Information Start Marker

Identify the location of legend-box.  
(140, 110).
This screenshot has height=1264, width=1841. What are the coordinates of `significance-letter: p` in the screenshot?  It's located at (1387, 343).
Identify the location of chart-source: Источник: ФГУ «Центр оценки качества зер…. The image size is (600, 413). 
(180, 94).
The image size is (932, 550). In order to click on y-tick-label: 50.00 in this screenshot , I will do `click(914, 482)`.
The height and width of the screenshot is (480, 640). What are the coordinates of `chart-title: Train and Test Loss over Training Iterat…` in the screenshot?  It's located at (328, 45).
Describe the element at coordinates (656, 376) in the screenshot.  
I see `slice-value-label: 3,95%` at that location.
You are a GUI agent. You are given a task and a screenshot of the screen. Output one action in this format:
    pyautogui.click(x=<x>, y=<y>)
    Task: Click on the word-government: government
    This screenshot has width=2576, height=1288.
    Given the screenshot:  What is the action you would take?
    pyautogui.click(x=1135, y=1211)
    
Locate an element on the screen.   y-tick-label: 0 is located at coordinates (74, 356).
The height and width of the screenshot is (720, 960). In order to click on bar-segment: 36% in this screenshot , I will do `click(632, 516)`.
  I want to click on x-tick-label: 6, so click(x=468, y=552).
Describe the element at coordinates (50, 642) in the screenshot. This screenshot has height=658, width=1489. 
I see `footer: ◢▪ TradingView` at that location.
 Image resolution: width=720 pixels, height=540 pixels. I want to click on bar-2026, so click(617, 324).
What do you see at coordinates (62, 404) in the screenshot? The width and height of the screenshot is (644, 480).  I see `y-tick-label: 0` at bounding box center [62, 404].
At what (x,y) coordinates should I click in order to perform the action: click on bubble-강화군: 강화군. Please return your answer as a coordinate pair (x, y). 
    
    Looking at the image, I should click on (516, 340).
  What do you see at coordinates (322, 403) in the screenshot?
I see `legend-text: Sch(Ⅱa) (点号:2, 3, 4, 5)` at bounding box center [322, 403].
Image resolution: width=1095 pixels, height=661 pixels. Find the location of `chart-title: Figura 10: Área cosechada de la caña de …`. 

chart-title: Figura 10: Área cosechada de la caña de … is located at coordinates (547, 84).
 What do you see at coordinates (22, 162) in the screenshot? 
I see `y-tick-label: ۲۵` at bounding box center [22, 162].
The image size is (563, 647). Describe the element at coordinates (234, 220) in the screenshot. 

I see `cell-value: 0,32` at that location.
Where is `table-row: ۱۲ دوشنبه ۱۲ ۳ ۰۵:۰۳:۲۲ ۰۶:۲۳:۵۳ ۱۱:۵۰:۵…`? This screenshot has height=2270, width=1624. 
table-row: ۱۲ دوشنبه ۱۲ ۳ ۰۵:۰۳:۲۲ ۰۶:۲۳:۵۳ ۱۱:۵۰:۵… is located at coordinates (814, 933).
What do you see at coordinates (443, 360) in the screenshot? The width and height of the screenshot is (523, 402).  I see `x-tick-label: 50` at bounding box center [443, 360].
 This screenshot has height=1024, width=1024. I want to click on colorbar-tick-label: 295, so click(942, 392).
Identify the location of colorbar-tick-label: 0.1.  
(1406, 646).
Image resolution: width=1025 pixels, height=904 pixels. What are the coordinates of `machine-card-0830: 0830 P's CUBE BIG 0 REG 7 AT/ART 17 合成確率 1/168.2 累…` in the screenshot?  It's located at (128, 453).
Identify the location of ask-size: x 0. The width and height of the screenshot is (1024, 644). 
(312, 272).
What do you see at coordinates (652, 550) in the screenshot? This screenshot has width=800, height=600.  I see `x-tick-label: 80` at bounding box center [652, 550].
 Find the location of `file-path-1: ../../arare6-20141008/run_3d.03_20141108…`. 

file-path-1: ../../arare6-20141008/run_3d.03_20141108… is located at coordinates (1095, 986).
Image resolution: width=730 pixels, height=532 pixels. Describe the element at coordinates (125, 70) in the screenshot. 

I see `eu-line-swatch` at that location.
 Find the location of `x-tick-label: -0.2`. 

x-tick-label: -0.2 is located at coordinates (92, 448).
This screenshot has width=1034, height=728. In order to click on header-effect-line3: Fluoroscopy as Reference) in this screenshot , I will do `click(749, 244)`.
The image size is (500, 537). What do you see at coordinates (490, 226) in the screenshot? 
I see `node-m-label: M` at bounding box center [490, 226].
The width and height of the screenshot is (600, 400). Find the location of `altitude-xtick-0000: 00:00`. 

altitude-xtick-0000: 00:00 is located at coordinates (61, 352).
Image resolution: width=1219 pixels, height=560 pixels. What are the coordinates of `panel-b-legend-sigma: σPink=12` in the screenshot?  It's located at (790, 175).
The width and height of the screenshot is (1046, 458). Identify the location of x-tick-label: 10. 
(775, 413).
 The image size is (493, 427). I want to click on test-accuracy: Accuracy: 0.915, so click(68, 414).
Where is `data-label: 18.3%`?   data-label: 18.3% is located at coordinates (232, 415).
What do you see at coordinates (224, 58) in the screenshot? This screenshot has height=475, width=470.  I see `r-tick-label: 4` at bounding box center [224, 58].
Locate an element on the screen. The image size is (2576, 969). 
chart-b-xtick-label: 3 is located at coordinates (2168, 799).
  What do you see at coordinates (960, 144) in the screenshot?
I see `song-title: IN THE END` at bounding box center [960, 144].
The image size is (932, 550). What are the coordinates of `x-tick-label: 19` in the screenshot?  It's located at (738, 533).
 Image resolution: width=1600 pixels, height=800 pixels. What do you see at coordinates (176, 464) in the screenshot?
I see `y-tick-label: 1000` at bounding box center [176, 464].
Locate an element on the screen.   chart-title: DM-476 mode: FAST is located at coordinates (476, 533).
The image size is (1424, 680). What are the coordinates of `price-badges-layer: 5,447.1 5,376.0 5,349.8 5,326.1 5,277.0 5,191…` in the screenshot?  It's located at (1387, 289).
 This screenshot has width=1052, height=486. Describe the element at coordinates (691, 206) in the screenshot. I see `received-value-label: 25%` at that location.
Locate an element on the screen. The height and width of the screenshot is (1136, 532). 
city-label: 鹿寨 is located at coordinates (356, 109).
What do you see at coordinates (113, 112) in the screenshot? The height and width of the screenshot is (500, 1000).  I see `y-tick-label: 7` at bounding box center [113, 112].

Information End Marker

Task prompt = Put all of the entries above into a numbered list, leaving out any blank lines.

Answer to this exercise =
1. Identify the location of legend-box.  
2. (140, 110).
3. This screenshot has height=1264, width=1841. What are the coordinates of `significance-letter: p` in the screenshot?  It's located at (1387, 343).
4. Identify the location of chart-source: Источник: ФГУ «Центр оценки качества зер…. The image size is (600, 413). 
5. (180, 94).
6. The image size is (932, 550). In order to click on y-tick-label: 50.00 in this screenshot , I will do `click(914, 482)`.
7. The height and width of the screenshot is (480, 640). What are the coordinates of `chart-title: Train and Test Loss over Training Iterat…` in the screenshot?  It's located at (328, 45).
8. Describe the element at coordinates (656, 376) in the screenshot.  
9. I see `slice-value-label: 3,95%` at that location.
10. You are a GUI agent. You are given a task and a screenshot of the screen. Output one action in this format:
11.     pyautogui.click(x=<x>, y=<y>)
12.     Task: Click on the word-government: government
13.     This screenshot has width=2576, height=1288.
14.     Given the screenshot:  What is the action you would take?
15.     pyautogui.click(x=1135, y=1211)
16. Locate an element on the screen.   y-tick-label: 0 is located at coordinates (74, 356).
17. The height and width of the screenshot is (720, 960). In order to click on bar-segment: 36% in this screenshot , I will do `click(632, 516)`.
18.   I want to click on x-tick-label: 6, so click(x=468, y=552).
19. Describe the element at coordinates (50, 642) in the screenshot. This screenshot has height=658, width=1489. 
20. I see `footer: ◢▪ TradingView` at that location.
21.  Image resolution: width=720 pixels, height=540 pixels. I want to click on bar-2026, so click(617, 324).
22. What do you see at coordinates (62, 404) in the screenshot? The width and height of the screenshot is (644, 480).  I see `y-tick-label: 0` at bounding box center [62, 404].
23. At what (x,y) coordinates should I click in order to perform the action: click on bubble-강화군: 강화군. Please return your answer as a coordinate pair (x, y). 
24.     Looking at the image, I should click on (516, 340).
25.   What do you see at coordinates (322, 403) in the screenshot?
26. I see `legend-text: Sch(Ⅱa) (点号:2, 3, 4, 5)` at bounding box center [322, 403].
27. Image resolution: width=1095 pixels, height=661 pixels. Find the location of `chart-title: Figura 10: Área cosechada de la caña de …`. 
28. chart-title: Figura 10: Área cosechada de la caña de … is located at coordinates (547, 84).
29.  What do you see at coordinates (22, 162) in the screenshot? 
30. I see `y-tick-label: ۲۵` at bounding box center [22, 162].
31. The image size is (563, 647). Describe the element at coordinates (234, 220) in the screenshot. 
32. I see `cell-value: 0,32` at that location.
33. Where is `table-row: ۱۲ دوشنبه ۱۲ ۳ ۰۵:۰۳:۲۲ ۰۶:۲۳:۵۳ ۱۱:۵۰:۵…`? This screenshot has height=2270, width=1624. 
34. table-row: ۱۲ دوشنبه ۱۲ ۳ ۰۵:۰۳:۲۲ ۰۶:۲۳:۵۳ ۱۱:۵۰:۵… is located at coordinates (814, 933).
35. What do you see at coordinates (443, 360) in the screenshot? The width and height of the screenshot is (523, 402).  I see `x-tick-label: 50` at bounding box center [443, 360].
36.  This screenshot has height=1024, width=1024. I want to click on colorbar-tick-label: 295, so click(942, 392).
37. Identify the location of colorbar-tick-label: 0.1.  
38. (1406, 646).
39. Image resolution: width=1025 pixels, height=904 pixels. What are the coordinates of `machine-card-0830: 0830 P's CUBE BIG 0 REG 7 AT/ART 17 合成確率 1/168.2 累…` in the screenshot?  It's located at (128, 453).
40. Identify the location of ask-size: x 0. The width and height of the screenshot is (1024, 644). 
41. (312, 272).
42. What do you see at coordinates (652, 550) in the screenshot? This screenshot has width=800, height=600.  I see `x-tick-label: 80` at bounding box center [652, 550].
43.  Find the location of `file-path-1: ../../arare6-20141008/run_3d.03_20141108…`. 
44. file-path-1: ../../arare6-20141008/run_3d.03_20141108… is located at coordinates (1095, 986).
45. Image resolution: width=730 pixels, height=532 pixels. Describe the element at coordinates (125, 70) in the screenshot. 
46. I see `eu-line-swatch` at that location.
47.  Find the location of `x-tick-label: -0.2`. 
48. x-tick-label: -0.2 is located at coordinates (92, 448).
49. This screenshot has width=1034, height=728. In order to click on header-effect-line3: Fluoroscopy as Reference) in this screenshot , I will do `click(749, 244)`.
50. The image size is (500, 537). What do you see at coordinates (490, 226) in the screenshot? 
51. I see `node-m-label: M` at bounding box center [490, 226].
52. The width and height of the screenshot is (600, 400). Find the location of `altitude-xtick-0000: 00:00`. 
53. altitude-xtick-0000: 00:00 is located at coordinates (61, 352).
54. Image resolution: width=1219 pixels, height=560 pixels. What are the coordinates of `panel-b-legend-sigma: σPink=12` in the screenshot?  It's located at (790, 175).
55. The width and height of the screenshot is (1046, 458). Identify the location of x-tick-label: 10. 
56. (775, 413).
57.  The image size is (493, 427). I want to click on test-accuracy: Accuracy: 0.915, so click(68, 414).
58. Where is `data-label: 18.3%`?   data-label: 18.3% is located at coordinates (232, 415).
59. What do you see at coordinates (224, 58) in the screenshot? This screenshot has height=475, width=470.  I see `r-tick-label: 4` at bounding box center [224, 58].
60. Locate an element on the screen. The image size is (2576, 969). 
61. chart-b-xtick-label: 3 is located at coordinates (2168, 799).
62.   What do you see at coordinates (960, 144) in the screenshot?
63. I see `song-title: IN THE END` at bounding box center [960, 144].
64. The image size is (932, 550). What are the coordinates of `x-tick-label: 19` in the screenshot?  It's located at (738, 533).
65.  Image resolution: width=1600 pixels, height=800 pixels. What do you see at coordinates (176, 464) in the screenshot?
66. I see `y-tick-label: 1000` at bounding box center [176, 464].
67. Locate an element on the screen.   chart-title: DM-476 mode: FAST is located at coordinates (476, 533).
68. The image size is (1424, 680). What are the coordinates of `price-badges-layer: 5,447.1 5,376.0 5,349.8 5,326.1 5,277.0 5,191…` in the screenshot?  It's located at (1387, 289).
69.  This screenshot has width=1052, height=486. Describe the element at coordinates (691, 206) in the screenshot. I see `received-value-label: 25%` at that location.
70. Locate an element on the screen. The height and width of the screenshot is (1136, 532). 
71. city-label: 鹿寨 is located at coordinates (356, 109).
72. What do you see at coordinates (113, 112) in the screenshot? The height and width of the screenshot is (500, 1000).  I see `y-tick-label: 7` at bounding box center [113, 112].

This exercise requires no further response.